I love Mr Twilight . He did give me a bloody fright though. We're used to life being a fairly predictable routine of TTC, 2ww, bfp, anxiety, spotting, terror, scan, bad news, mc, sadness at the mo. T'was indeed a shock longest.

bootles · 12/07/2014 07:33

Twilight: thank you, and sorry to hear Mr Twilight has been in hospital..hope he is on the mend and enjoying his new lap top!

The second loss was particularly gruelling, but all losses are gruelling, for all of us - its sad to see so many women have gone through this, but encouraging that there is a place for everyone to safely share. I am very aware that many women on here do not have any DC (yet..), and know I am lucky to have my DS - just didn't want that to go unsaid.

I finally gave the clexane last night..felt wrong to give anything in pregnancy but decided probably the right thing to do. I will discuss further with them next week, when anyway the scan may well show more bad news.

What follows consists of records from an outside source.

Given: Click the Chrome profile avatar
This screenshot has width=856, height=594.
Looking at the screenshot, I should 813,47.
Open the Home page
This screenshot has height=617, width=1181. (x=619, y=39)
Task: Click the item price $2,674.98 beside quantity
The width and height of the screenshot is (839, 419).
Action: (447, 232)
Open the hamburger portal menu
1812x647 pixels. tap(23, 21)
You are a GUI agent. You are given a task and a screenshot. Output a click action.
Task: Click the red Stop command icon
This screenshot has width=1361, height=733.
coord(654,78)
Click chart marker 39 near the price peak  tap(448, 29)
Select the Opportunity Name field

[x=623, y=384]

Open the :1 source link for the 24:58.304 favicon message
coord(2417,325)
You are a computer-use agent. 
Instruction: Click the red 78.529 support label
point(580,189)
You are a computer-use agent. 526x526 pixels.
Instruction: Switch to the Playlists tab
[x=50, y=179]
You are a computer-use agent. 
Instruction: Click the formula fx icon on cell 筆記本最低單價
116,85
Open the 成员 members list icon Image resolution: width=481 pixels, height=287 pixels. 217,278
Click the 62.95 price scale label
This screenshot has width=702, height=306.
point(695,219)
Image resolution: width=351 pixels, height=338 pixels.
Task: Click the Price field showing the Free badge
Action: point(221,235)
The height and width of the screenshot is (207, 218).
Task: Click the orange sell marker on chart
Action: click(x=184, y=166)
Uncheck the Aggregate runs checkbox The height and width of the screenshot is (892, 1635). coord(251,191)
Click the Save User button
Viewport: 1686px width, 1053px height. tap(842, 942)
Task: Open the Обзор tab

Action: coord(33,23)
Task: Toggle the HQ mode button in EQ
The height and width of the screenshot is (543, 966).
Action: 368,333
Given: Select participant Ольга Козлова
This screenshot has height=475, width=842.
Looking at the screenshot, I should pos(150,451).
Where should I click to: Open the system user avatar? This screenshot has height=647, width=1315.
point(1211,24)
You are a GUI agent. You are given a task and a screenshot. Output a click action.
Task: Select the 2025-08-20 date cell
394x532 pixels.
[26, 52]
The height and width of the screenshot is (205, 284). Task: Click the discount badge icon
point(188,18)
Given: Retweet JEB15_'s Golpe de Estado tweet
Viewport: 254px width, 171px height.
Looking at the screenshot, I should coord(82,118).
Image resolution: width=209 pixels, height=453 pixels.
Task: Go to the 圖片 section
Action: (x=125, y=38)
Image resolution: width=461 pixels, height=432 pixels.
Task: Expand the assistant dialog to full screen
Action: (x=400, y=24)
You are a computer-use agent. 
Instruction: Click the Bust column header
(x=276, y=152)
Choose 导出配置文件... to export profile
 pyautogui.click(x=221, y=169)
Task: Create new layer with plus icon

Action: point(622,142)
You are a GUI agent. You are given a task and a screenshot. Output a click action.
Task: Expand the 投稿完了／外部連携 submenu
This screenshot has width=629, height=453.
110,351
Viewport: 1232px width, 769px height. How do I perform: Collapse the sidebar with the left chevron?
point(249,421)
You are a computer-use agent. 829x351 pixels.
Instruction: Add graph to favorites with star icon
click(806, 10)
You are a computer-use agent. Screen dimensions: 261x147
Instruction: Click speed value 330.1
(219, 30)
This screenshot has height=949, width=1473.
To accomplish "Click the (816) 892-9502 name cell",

Twilight: I read back and saw you are waiting for your first St.Mary's appointment.. They have a brand new self-login system when you arrive for your appointment, at a computer next to tbe receptionist. Make sure you check with her that you are in the right bit for a first appointment (I think at mine I had a scan first to check my uterus, so you may need to be in that bit).

I say this because this week I waited in the designated spot for 45 mins before politely checking I was in the right place..the computer system hadn't recognised I was meant to have my early preg scan first - the receptionist sorted it, but it is a busy clinic with potential for confusion so best to check.